I'm sure it's a good value for use in a table, but I certainly get the feeling that it's not a 5-star execution of design.


----------



## pintodeluxe

Just to be clear this is the old M12V I am reviewing. The M12VC could be a totally different machine.
Best of luck!


----------



## Routerisstillmyname

Wow, this is one of the most sought after routers on the market. my second go to router for hand held or table action. this puts Triton to shame when it comes to balance or ergonomics.
The good news is, if you don't like it you can get more for it now on eBay than when it was new at closeout sales.


----------



## moonls

I have an old version of the M12V router and have found it very useful. I've used it in my router table for the most part and agree that it isn't easy to adjust it below the table but as Jeff said it was made before all these table lifts were on the market. If you bought yours 2nd hand, maybe it had been used pretty hard.


----------



## Dwain

Thanks for your feedback. I too have heard nothing be good things about this router, so this is a suprise. I bought two of the updated version, (M12V2) three or four years ago. I am happy with them, but I know their limitations. I think it is important to note that this is an economical choice. If money were not an issue, I would have purchased a PC, Milwaukee or Bosch. Obviously, this router doesn't have all of the features of other brands, however, I purchased these two (I only wanted one, but bought two because of the price) for $113.00 each. I couldn't get the top of the line big routers for the cost of the two I purchased.
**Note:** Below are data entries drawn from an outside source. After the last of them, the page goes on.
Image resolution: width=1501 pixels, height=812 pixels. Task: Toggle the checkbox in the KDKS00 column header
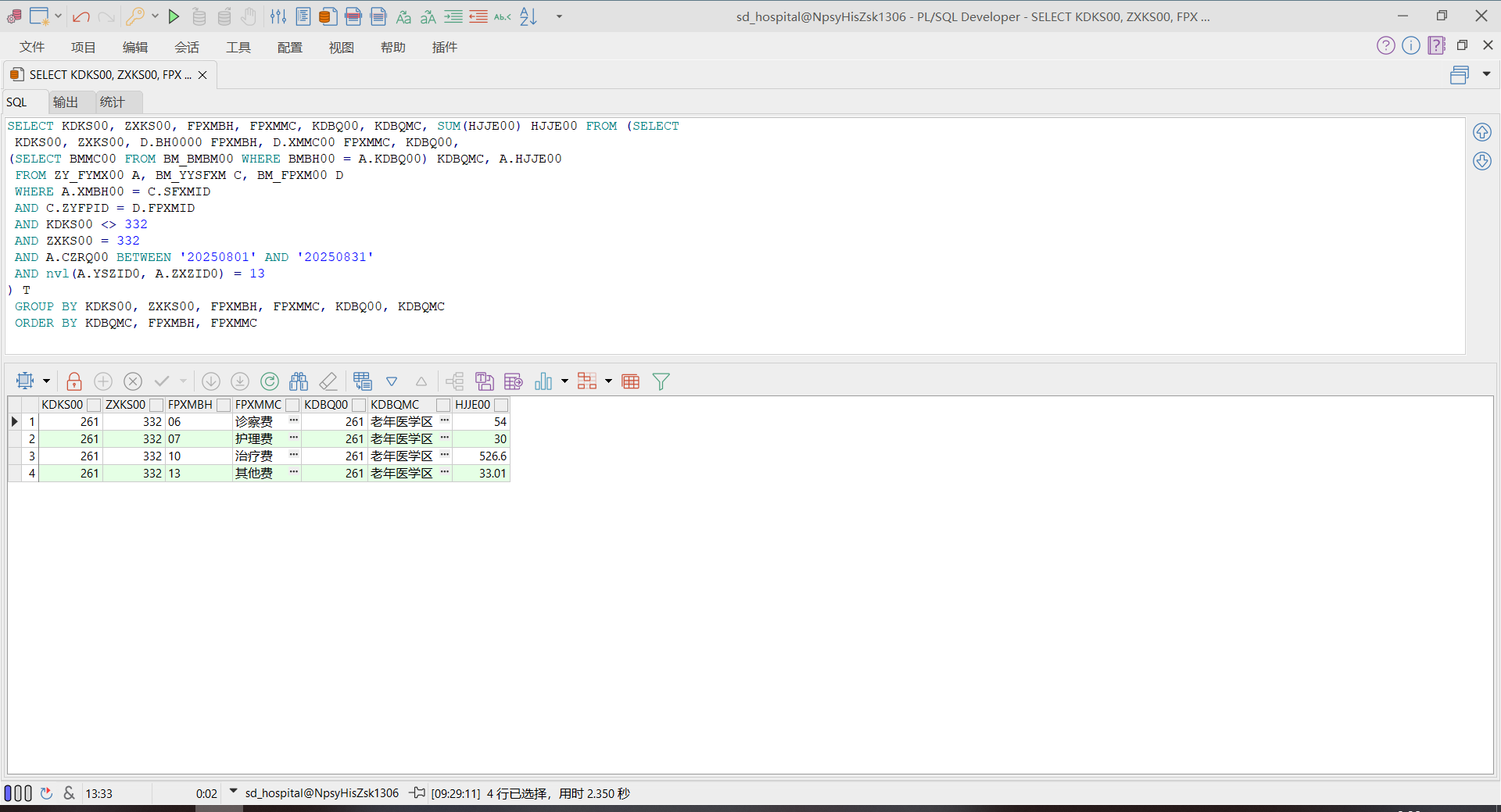click(x=94, y=405)

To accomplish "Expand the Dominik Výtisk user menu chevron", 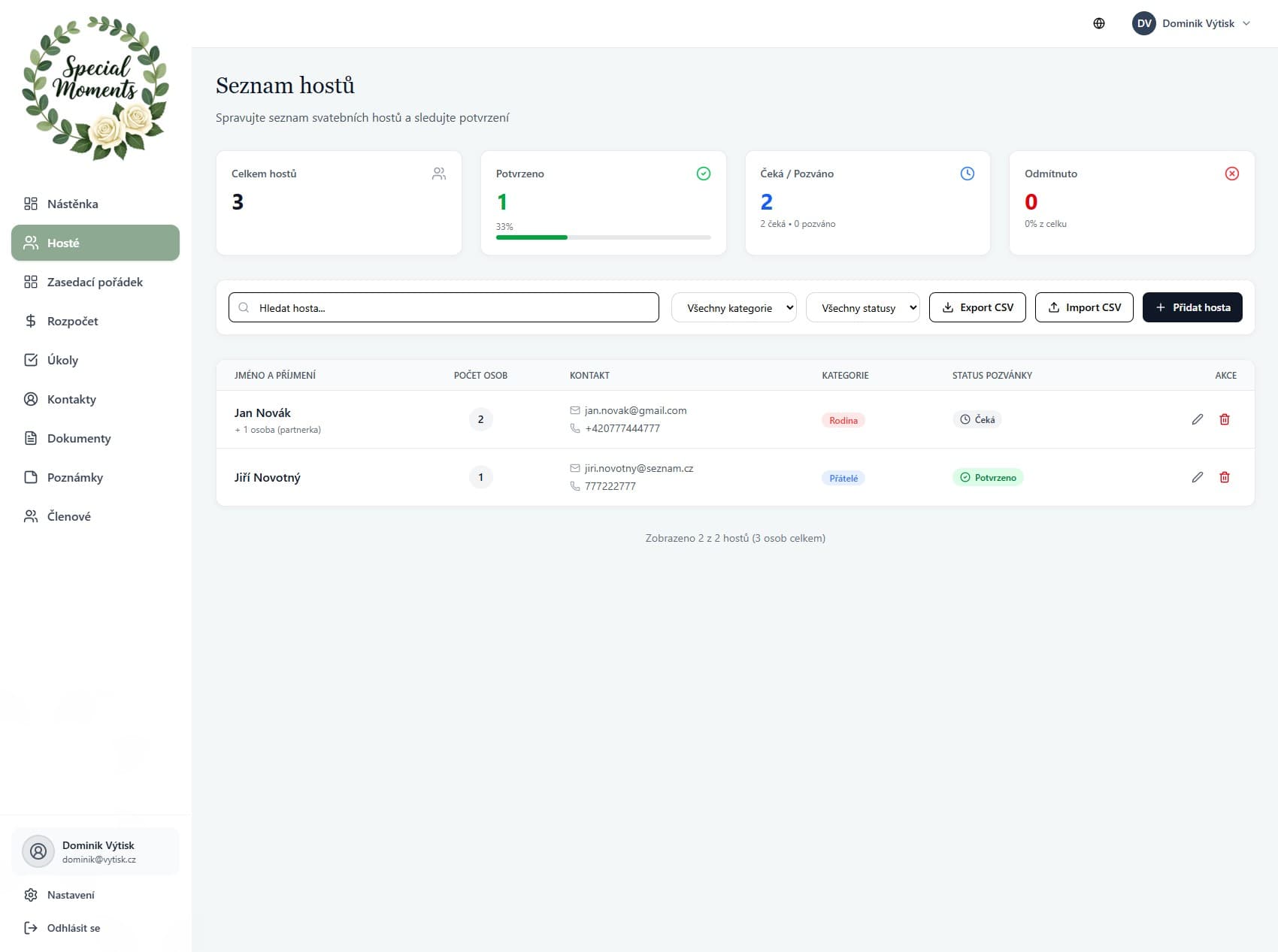I will point(1246,23).
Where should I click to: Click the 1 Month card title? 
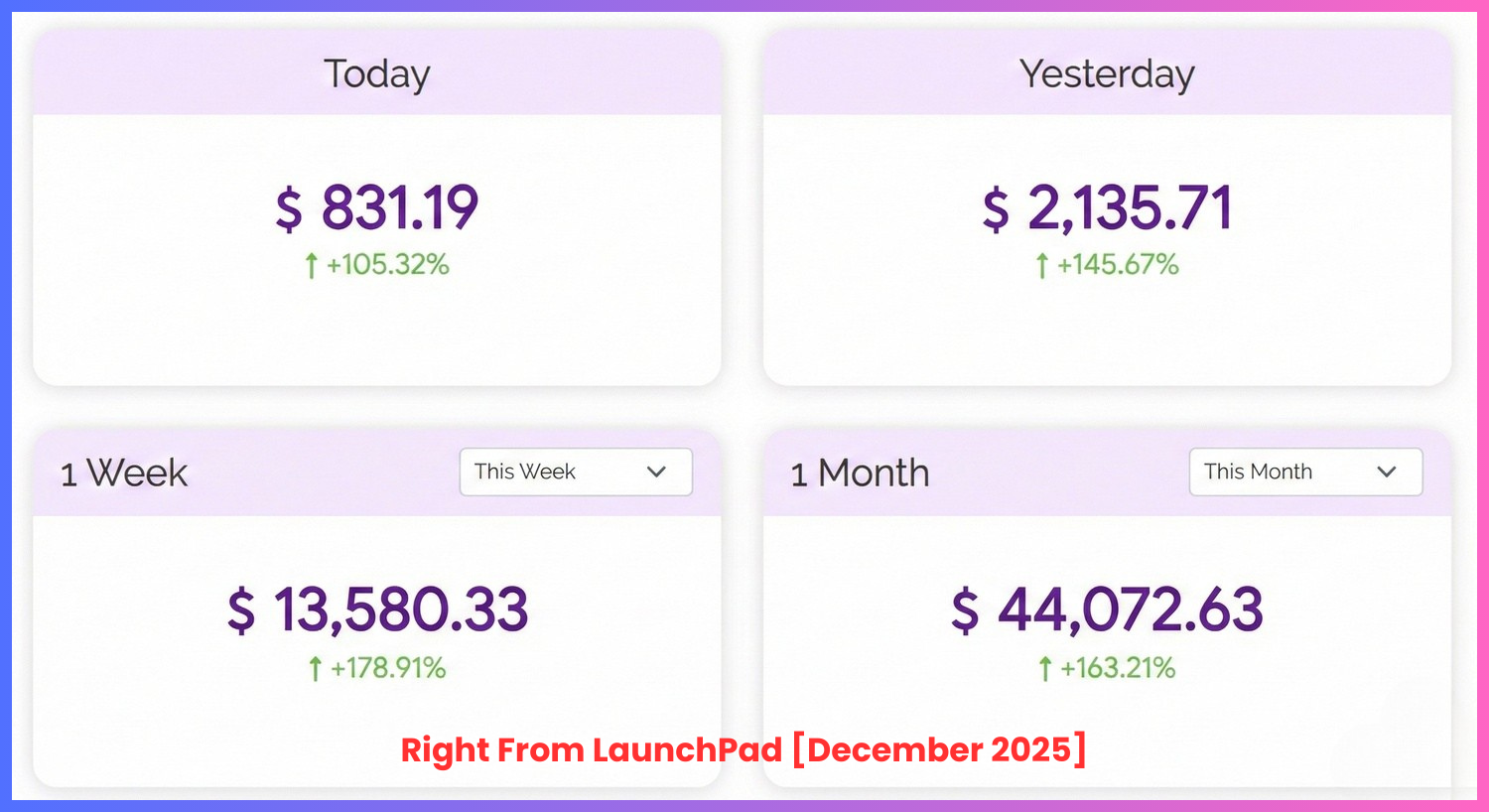tap(860, 474)
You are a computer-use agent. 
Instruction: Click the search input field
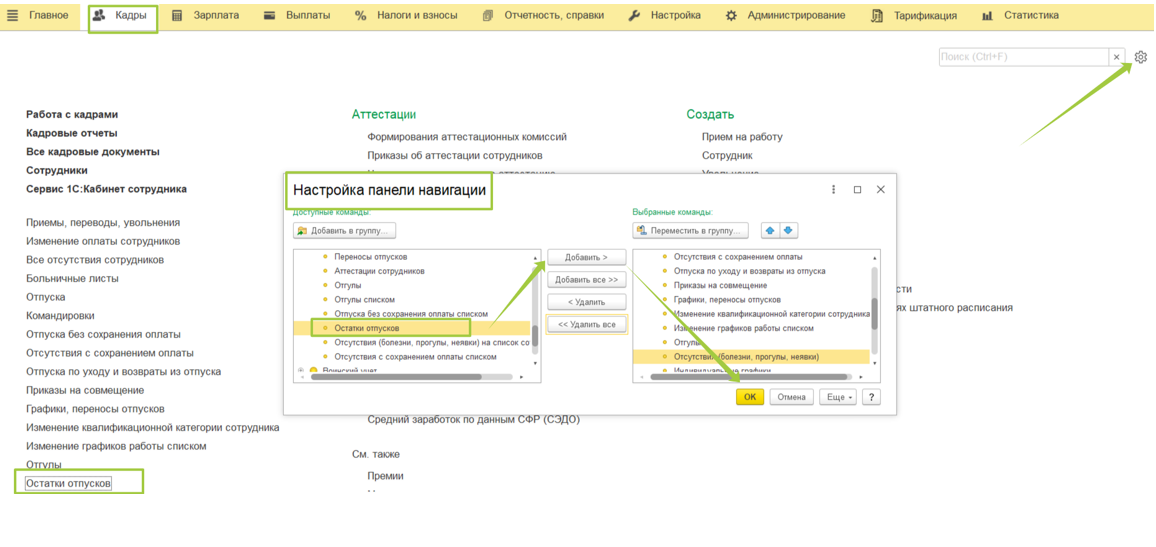[x=1022, y=57]
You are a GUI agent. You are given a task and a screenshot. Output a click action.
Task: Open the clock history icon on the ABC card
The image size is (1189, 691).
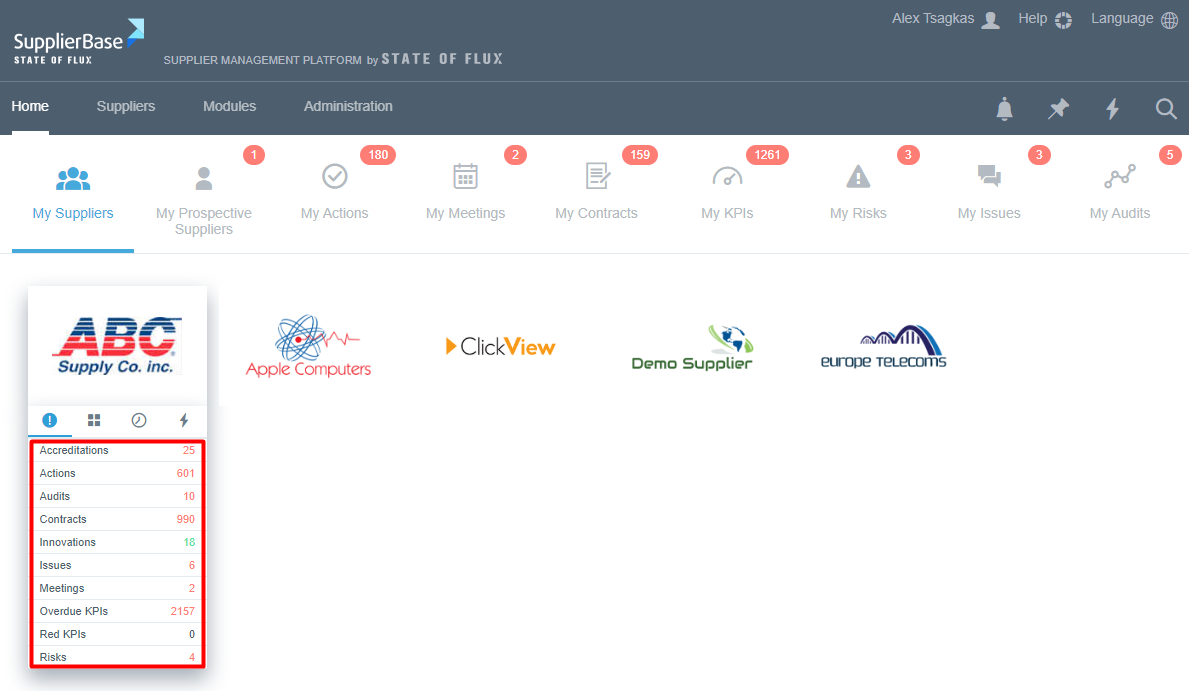(x=139, y=420)
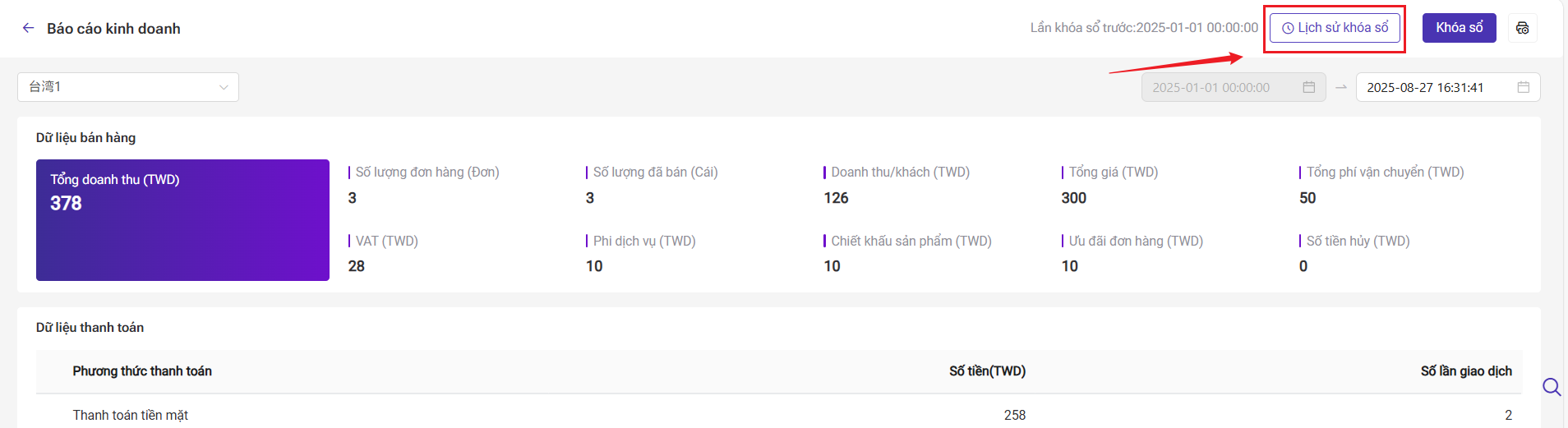The width and height of the screenshot is (1568, 428).
Task: Click the Số lần giao dịch column header
Action: 1466,371
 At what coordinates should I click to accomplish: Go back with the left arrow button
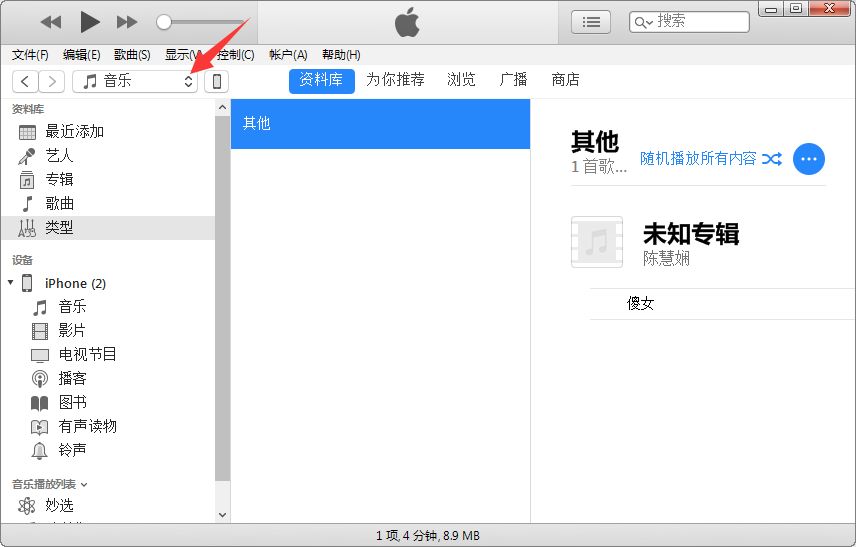[25, 81]
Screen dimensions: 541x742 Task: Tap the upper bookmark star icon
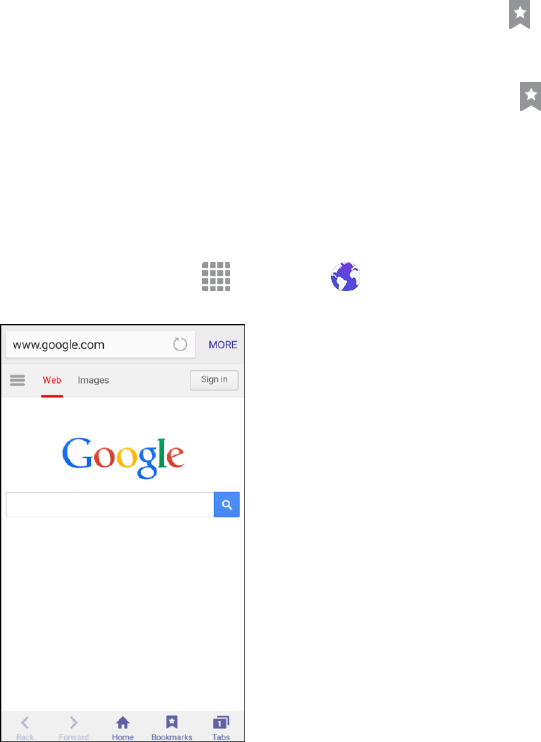519,14
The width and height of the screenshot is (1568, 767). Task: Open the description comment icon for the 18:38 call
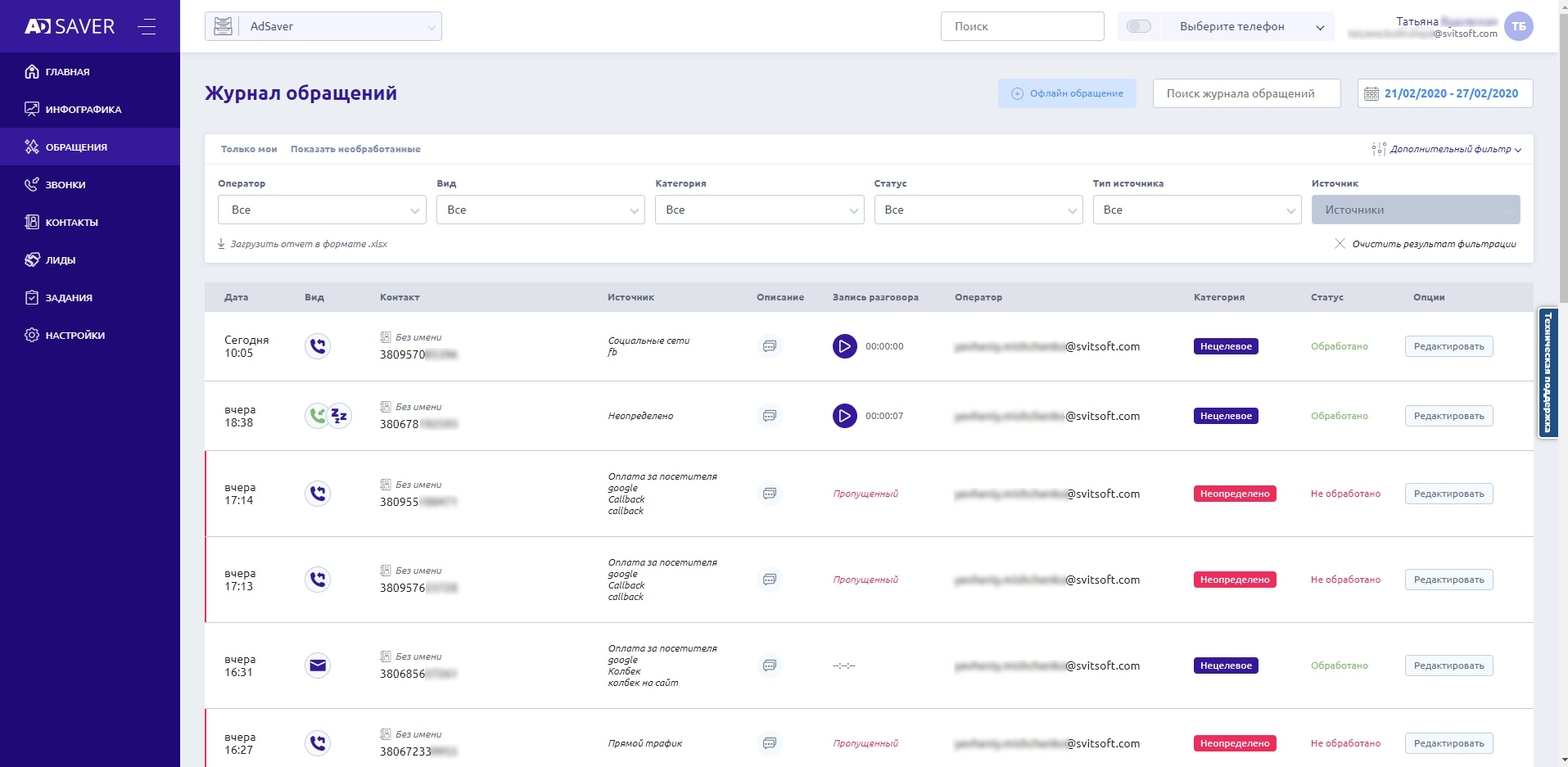(x=769, y=416)
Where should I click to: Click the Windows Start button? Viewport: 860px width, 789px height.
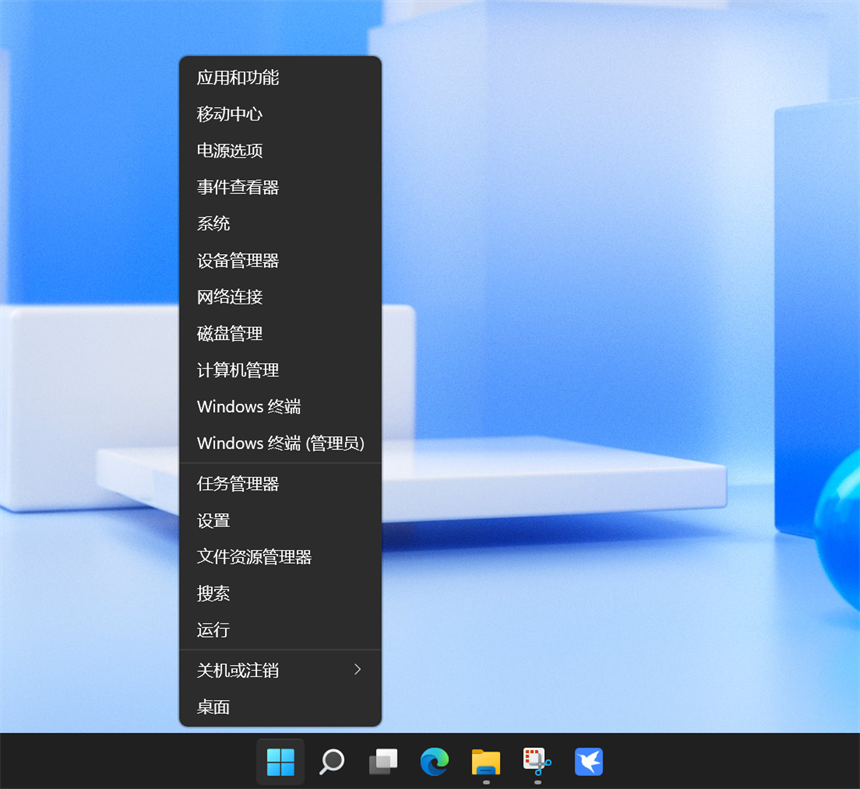[x=280, y=762]
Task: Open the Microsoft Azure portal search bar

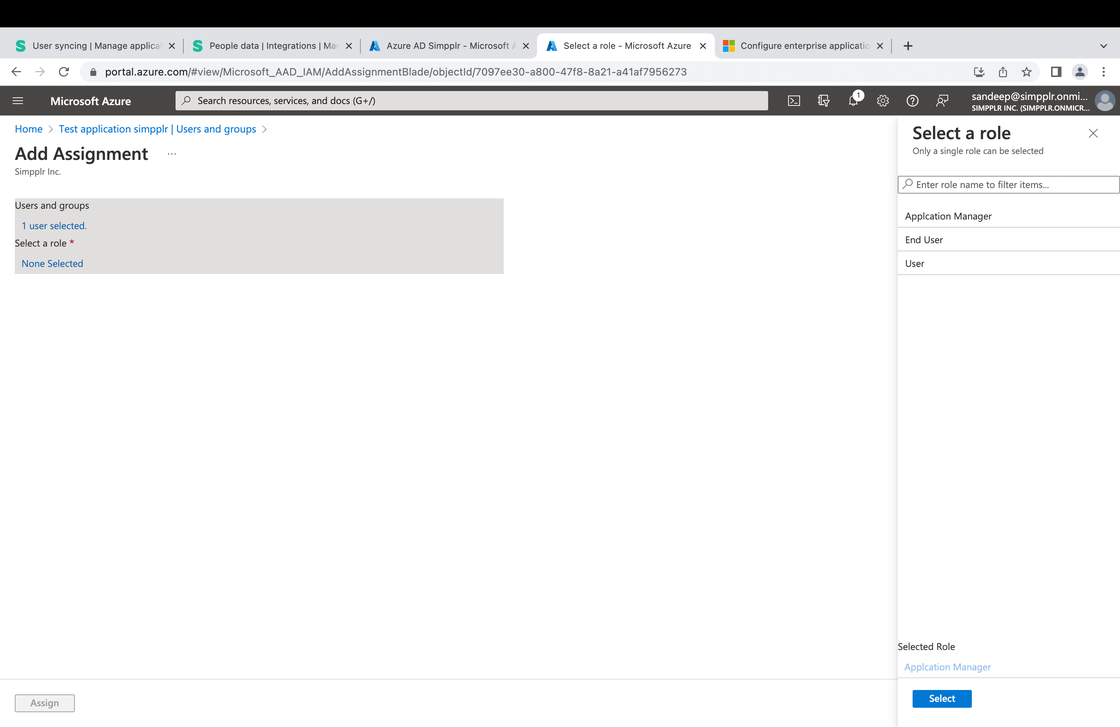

As has been stated, the M12V is one of the great old "go to" big routers. I am sorry to hear you are not pleased with it. Keep in mind that the M12V has been around for a LONG time. Well before above table adjustments were avaialble. This complaint is somewhat like being unhappy because your 1979 unisaw doesn't have a stock riving knife. Also, I would guess any of the big routers would be "challenging" above the table. They are big beasts! Anyway, sorry to hear you didn't like the router. I hope you find a way to get some use out of it.

Thanks again for your opinion. It is great to hear the other side of things.


----------



## Lenny

Add me to the list of those served well by their M12V. Like Jeff, I have had mine for over 10 years and surprisingly, it has been my hand-held router all those years. As noted, it doesn't have all the features of some of the "new age" routers and bit changes can be cumbersome but it has done the job well. It has soft start and lots of power. If I were to buy a new router I don't think it would be this one but again it has been fine for 10+ years.


----------



## mcase

Well to each his own,

I have two of these. I've had one in a router table for over 16 years. It took about two hours to build a sturdy lift for it using a 1" stainless bolt I found at a construction site for the lifting screw. I've made whole kitchen cabinet sets on it and its still going strong. The bearings in these routers are incredible. I don't know if they changed the height adjustment, but the old ones are well made. I will admit I don't know if 1/4"bits slip in it as I've phased out my 1/4" collection. I'll will agree however that its a heavy beast. I almost always use my Bosch 2 1/4 hp for hand held work. But, if I have heavy duty stock removal to do I reach for the M12. Its a 3 1/4 hp and its made for heavy work and is great in a router table.


----------



## Rick Dennington

+1 for all of the above post on the M12V….. I've got 3 that I've had for over 10-11 years….They are my go-to routers, and they get the job done with…..It's hard for me to understand why anybody wouldn't like it.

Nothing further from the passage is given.